Likewise, the Analyze and Apply type questions, depending on how you word them, are highly cheat-resistant. For these types of questions, I often append a "Briefly explain your response" requirement, to elicit a unique response from each student.
The above question types are also resistant to cheating because they're often questions for which answers are not readily available by querying a search engine. That's not necessarily true of the lower Bloom's question types, which are more often (in my discipline) delivered as labeling, matching, true/false, multiple-choice, or fill in the blank questions.
However, please note: because of the even distribution of points across Bloom's levels, even if students can (and do) Google answers to your questions, that still won't earn them a good grade. For example, if they succeed at cheating by looking up the answers to all of your Level 1 and Level 2 questions, and if they got the answers all correct (40% of total points), they would only have earned a D letter grade by their cheating.
Moreover, cheating takes time! On a timed exam, students can't afford to look up the answers to the questions, or they won't have enough time left to address the 40-60% of available points on your cheat-resistant and cheat-proof upper Bloom's level questions. As I mentioned above, I hold open-resource (notes, internet) exams, and even under those circumstances, where I expect students to look information up online during the exam, I've had many students mention that they spent too much time on those portions and did not have enough time to complete some of the other questions on the exam.
So, modifying the number of questions on a timed exam is another aspect of exam preparation, independent of the question score weighting I'm proposing, that you can also use to discourage cheating.
I hasten to confess that this approach isn't ideal in all circumstances, it has flaws and drawbacks. For example, in any online exam, students can cheat by communicating answers with each other. Higher-level Bloom's questions are still safe, but chat/messaging can provide a faster method of cheating on the lower-level questions without resorting to web searching. Also, the instructor has to make a judgement about how much effort they're willing to put into enforcing academic honesty. There is no equitable way to make any exam cheat-proof, especially online. There is a clear and direct trade-off between how cheatable an exam is and how much effort the instructor puts into creating the questions and into grading the responses. The process I've described here is not great for a multi-hundred student section of an introductory class, where there is not enough time available to grade free-response higher Bloom's level questions.

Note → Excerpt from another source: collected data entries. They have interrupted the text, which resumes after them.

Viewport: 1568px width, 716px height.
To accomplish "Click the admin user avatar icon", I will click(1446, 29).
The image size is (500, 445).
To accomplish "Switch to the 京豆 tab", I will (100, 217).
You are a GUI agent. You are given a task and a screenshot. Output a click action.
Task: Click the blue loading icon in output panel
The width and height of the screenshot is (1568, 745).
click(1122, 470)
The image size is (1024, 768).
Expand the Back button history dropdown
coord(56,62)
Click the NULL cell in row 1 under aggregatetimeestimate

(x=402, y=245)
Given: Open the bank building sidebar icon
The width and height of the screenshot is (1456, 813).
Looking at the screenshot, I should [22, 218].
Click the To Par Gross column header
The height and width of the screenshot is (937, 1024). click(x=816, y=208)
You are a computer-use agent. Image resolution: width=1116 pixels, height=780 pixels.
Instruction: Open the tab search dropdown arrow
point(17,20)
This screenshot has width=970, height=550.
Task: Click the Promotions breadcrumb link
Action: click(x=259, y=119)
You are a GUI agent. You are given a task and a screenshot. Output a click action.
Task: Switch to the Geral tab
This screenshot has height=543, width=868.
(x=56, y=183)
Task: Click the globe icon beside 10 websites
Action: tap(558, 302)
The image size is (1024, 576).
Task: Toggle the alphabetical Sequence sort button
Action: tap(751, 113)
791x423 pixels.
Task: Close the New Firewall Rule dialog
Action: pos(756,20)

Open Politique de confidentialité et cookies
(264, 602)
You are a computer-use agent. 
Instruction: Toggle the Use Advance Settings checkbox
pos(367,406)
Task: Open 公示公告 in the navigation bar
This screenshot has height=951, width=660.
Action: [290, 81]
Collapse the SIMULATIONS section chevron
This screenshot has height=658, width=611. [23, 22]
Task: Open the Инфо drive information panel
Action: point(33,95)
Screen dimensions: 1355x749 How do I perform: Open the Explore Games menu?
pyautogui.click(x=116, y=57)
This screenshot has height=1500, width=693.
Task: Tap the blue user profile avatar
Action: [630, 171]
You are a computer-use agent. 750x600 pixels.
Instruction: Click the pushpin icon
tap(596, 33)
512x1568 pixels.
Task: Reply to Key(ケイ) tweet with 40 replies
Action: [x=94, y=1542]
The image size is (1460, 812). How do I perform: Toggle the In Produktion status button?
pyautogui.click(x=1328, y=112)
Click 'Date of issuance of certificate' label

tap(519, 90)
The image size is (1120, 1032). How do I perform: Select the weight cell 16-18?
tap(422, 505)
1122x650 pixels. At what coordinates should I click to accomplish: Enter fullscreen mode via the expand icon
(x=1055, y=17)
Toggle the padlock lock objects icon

I hope you find some or all components of this process useful to implement and/or at least to think about! Please share comments with me - I'll enjoy reading additional perspectives on the topic of academic dishonesty in online (presumably open-internet) exams.
References
- “A taxonomy for learning, teaching, and assessing: a revision of Bloom’s Taxonomy of Educational Objectives.” Anderson and Krathwohl, eds. New York: Longman. 2001.
- Bowers, Brandon and Hill (2005) “The Use of a Knowledge Survey as an Indicator of Student Learning in an Introductory Biology Course.” Cell Biol. Ed. 4:311-322.
- Durm (1993) “An A is not an A is not an A: a history of grading” Educ Forum 57.
- Wiggins and McTighe (1998) “What is backward design?” in Understanding by Design (7–19). Merrill Prentice Hall.